[p4] Changelist-at-a-time VS bulk integration

David Weintraub qazwart at gmail.com
Sat Dec 9 17:37:00 PST 2006


This is rather an interesting discussion. One of the earliest true SCM
products was Sablime (aka Sable) from AT&T/Bell Labs. It big powerful
feature was the integration of defect tracking and version control
*AND* its ability for you to cherry pick which fixes you wanted to
include in your build.

When you did a build, you selected the baseline, then a list of fixes
(called MRs) that you wanted to include in the next baseline. For
example, you could include the fix MR1004, but not MR1003. You then
created a new baseline based upon the old baseline and the MRs that
were fixed.

Sounds great until you select something to build, and you spend a few
hours working out dependencies. I want to build MR1004 but not MR1003.
However, MR1004 is dependent upon MR1002 which is dependent upon
MR1001. Now, I have to make a decision whether to include MR1002 and
MR1001 with MR1004 or to do a build and leave out MR1004.

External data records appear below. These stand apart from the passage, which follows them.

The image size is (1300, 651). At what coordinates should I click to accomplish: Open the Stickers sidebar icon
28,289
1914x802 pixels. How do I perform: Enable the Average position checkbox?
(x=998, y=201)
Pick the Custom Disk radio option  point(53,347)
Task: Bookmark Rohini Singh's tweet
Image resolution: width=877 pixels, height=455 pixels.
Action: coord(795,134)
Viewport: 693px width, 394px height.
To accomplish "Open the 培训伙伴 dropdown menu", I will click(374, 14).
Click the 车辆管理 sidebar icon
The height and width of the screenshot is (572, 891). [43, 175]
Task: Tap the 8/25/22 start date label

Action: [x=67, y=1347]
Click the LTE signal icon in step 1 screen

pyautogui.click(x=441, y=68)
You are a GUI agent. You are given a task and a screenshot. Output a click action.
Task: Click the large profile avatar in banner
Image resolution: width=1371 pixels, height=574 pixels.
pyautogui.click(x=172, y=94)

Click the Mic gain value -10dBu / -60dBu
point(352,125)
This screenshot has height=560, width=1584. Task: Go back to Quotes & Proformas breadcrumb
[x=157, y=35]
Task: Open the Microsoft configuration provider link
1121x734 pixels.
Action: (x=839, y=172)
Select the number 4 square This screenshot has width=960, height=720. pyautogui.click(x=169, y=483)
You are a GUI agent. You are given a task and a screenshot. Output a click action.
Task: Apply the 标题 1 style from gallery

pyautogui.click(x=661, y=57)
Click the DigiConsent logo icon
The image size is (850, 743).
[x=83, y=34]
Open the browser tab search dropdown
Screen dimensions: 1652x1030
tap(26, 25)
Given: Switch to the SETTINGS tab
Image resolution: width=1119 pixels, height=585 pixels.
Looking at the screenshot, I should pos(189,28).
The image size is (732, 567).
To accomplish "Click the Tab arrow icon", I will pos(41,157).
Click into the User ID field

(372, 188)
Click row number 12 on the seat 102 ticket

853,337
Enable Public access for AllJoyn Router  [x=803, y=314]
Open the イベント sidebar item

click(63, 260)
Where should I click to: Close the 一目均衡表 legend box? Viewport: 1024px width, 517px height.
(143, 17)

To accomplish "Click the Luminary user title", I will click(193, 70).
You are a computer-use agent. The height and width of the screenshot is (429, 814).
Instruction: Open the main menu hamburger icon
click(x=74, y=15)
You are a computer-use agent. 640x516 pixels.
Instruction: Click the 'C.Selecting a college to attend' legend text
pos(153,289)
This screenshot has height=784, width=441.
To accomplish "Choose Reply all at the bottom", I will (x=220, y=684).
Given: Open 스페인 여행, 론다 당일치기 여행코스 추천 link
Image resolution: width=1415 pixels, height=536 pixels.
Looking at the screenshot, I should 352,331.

Even worse is that I could end up doing a build of source code that
was never written and thus never really unit tested. MR1004 might not
depend directly upon MR1003, but there's a change in a file that
MR1003 made that MR1004 didn't change (and thus no dependency) but
still requires.

It really hasn't surprised me that no other version control system
emulated Sablime. Cherry picking which MRs to include was just not a
very smooth operation. What works better is the changelist concept
that Perforce came up with and is emulated in ClearCase UCM. Changes
are layers on your baseline. Each layer is a new baseline. You could
pick a particular layer to build, but you couldn't skip a layer since
that can cause dependency problems.

For this reason, I personally discourage cherry picking even if
Perforce could track it. If you want to merge changelist #1004 to
another branch, you should merge all changes up to changelist #1004.
Otherwise, you could be leaving out a change that changelist #1004
depended upon. Since that configuration wasn't tested on that branch,
you could be creating a problem by skipping that change.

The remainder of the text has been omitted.